* ИСХОДНЫЙ ТЕКСТ
---+---
Объект у Фаршчияна практически никогда не имеет четкой формы. Для него живописное пространство — лишь текучая материя, которая содержит в себе множество возможных форм. Однако совокупность этих форм отнюдь не хаотична.
Фаршчиян изображает человека, сражающегося с драконом. Его дракон столь причудлив, что кажется, он состоит из элементов тел множества живых существ: в его теле змея превращается в тигра, тигр — в волка, волк оказывается коршуном, а человек, заносящий меч над этим животным хаосом, утопает в нем и теряет очертания. Стоит, однако, более внимательно всмотреться в картину, чтобы понять, что этот хаос, обретая форму, незаметно превращается в тело того самого человека, что сражается с ним, и в этот момент мы видим, что человек борется сам с собой, стремится победить свою животную природу. Перед нами аллегория, но не иллюстрация к философскому тексту, а сам текст, мысль, иллюстрируемая картиной. Картина Фаршчияна не просто иллюстрирует мысль, она рождает ее. Этим, возможно, и объясняется его понимаемость европейским зрителем — картина наполнена «скрытым смыслом», что привлекает к ней любителей «света с Востока», и этот смысл может быть доступен любому зрителю. Работы Фаршчияна и его школы привлекают множество коллекционеров.
Борьба человеческого и животного в человеке — лишь одна грань текучего, вечно трансформирующегося живописного мира Фаршчияна. Перед нами картина «Пятый день творения», все пространство которой занято живыми существами — птицами, животными, рыбами. Одна форма перетекает в другую; не успев обрести черты, птица рождает своей формой множество других птиц и рыб, которые на глазах зрителя поднимаются из глубины картины, из причудливого хаоса красок и форм. Мы зримо присутствуем при творении форм всего живого. Интересная параллель к такому живописному приему Фаршчияна — знаменитые гравюры Эшера, все пространство которых занято трансформирующимися друг в друга образами. Конечно, нельзя исключать знакомство Фаршчияна с работами Эшера, однако использование этого приема, в целом достаточно редкого в европейской традиции, приближает картины персидского мастера к современному европейскому зрителю, неожиданным образом сближая две художественные традиции.
---+---
* ВЫБОРКА ДАННЫХ

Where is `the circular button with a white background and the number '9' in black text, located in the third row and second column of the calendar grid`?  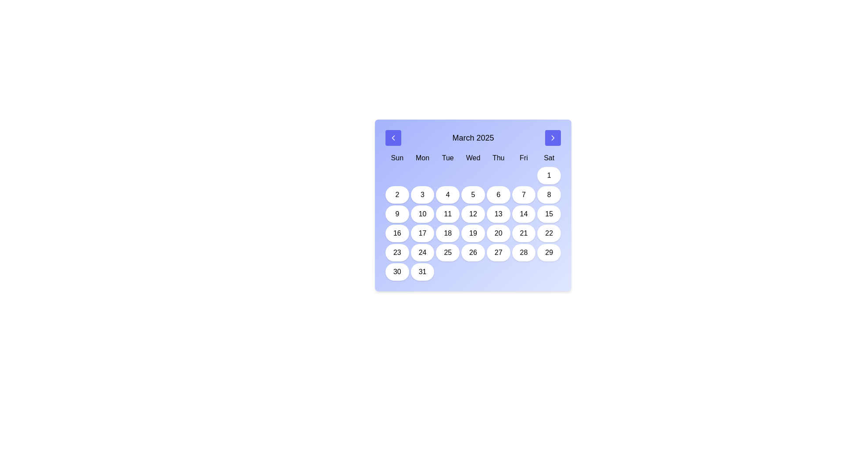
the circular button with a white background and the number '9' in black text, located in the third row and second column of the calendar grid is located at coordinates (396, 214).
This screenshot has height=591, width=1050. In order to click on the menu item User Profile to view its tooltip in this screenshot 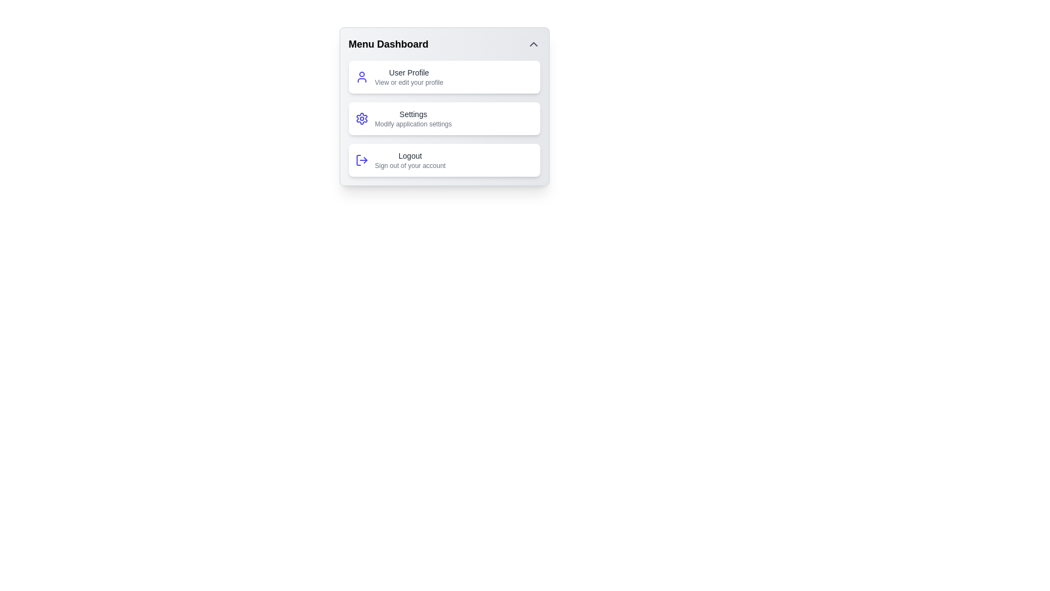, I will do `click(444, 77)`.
---+---
* ЗАДАЧИ ДЛЯ РЕШЕНИЯ
(1) Перепишите фрагмент текста о живописи Фаршчияна, начиная с «Объект у Фаршчияна» и продолжая вплоть до «отнюдь не хаотична.», заменив «живописное пространство» на «изобразительное пространство».
(2) Напишите продолжение текста о живописи Фаршчияна, начав сразу после его последнего предложения.
Данные — самостоятельный материал, не связанный с текстом о живописи Фаршчияна.

* СПИСОК ОТВЕТОВ
(1)
Объект у Фаршчияна практически никогда не имеет четкой формы. Для него изобразительное пространство — лишь текучая материя, которая содержит в себе множество возможных форм. Однако совокупность этих форм отнюдь не хаотична.

(2)
Основываясь на анализе его картин, можно утверждать, что основной сюжет Фаршчияна — это становление формы. Однако любопытны эксперименты персидского мастера и с цветом. Подобно всему, что составляет материю его живописи, цвет находится в беспрерывном движении. Более того, цвета не просто перетекают — их движение видно глазу, оно всегда волнообразно, рельефно. Но есть у Фаршчияна и исключения из общего правила. На черном фоне тонкими белыми штрихами изображено множество фигур, в их руках книги. Кажется, что они ожесточенно спорят или же, не видя друг друга, пытаются движением своих тел передать ощущение религиозного экстаза. И вдруг в самом центре картины в глаза бросается небольшое красное пятно — пламя горящей свечи. От неожиданности, внезапности язык пламени колет глаз, заставляет вздрогнуть. Метафора огня разума, пробуждающего человека в смертной ночи, обретает плоть с наглядной, поразительной ясностью.
О лицах на картинах Фаршчияна стоит сказать особо. Просматривая его работы, зритель невольно чувствует однообразие — на его картинах встречаются только три типа лица. Однако в сравнении со многими современными персидскими художниками, так и не преодолевшими традиционного схематизма книжных миниатюр, лица Фаршчияна поразительно индивидуальны. Эти три лица — девушки, юноши и старца — бесспорно, обладают портретным сходством, это реальные человеческие лица. Два лица — юноши и старца — это Фаршчиян в молодости и в старости. Здесь мы уже вступаем во внутренний мир мастера, в сферу его личности, Однако одну параллель нельзя не провести: если посмотреть корпусе рисунков Леонардо да Винчи, то в глаза бросятся три характерных лица, повторяющихся от рисунка к рисунку, — лица юноши, похожего на предполагаемые портреты Леонардо в молодости, старика, похожего на Данте, и молодой женщины.
Итак, Фаршчиян, реализуя традиционные идеи персидской философии, используя традиционные живописные приемы, тем не менее пристально всматривается и в европейскую живописную традицию. Он использует оптические эффекты Эшера и Арчимбольдо, заимствует импрессионистическую трактовку света, придает лицам на своих картинах легкость прирафаэлитских улыбок. Но при этом Фаршчияна нельзя назвать эклектиком — со-единение различных живописных приемов, западных и традиционных, происходит удивительно органично, он не заимствует, но творчески развивает европейские достижения, прививая их к дереву персидском живописи.
Кирилл СЕРГЕЕВ
Иллюстрации предоставлены автором.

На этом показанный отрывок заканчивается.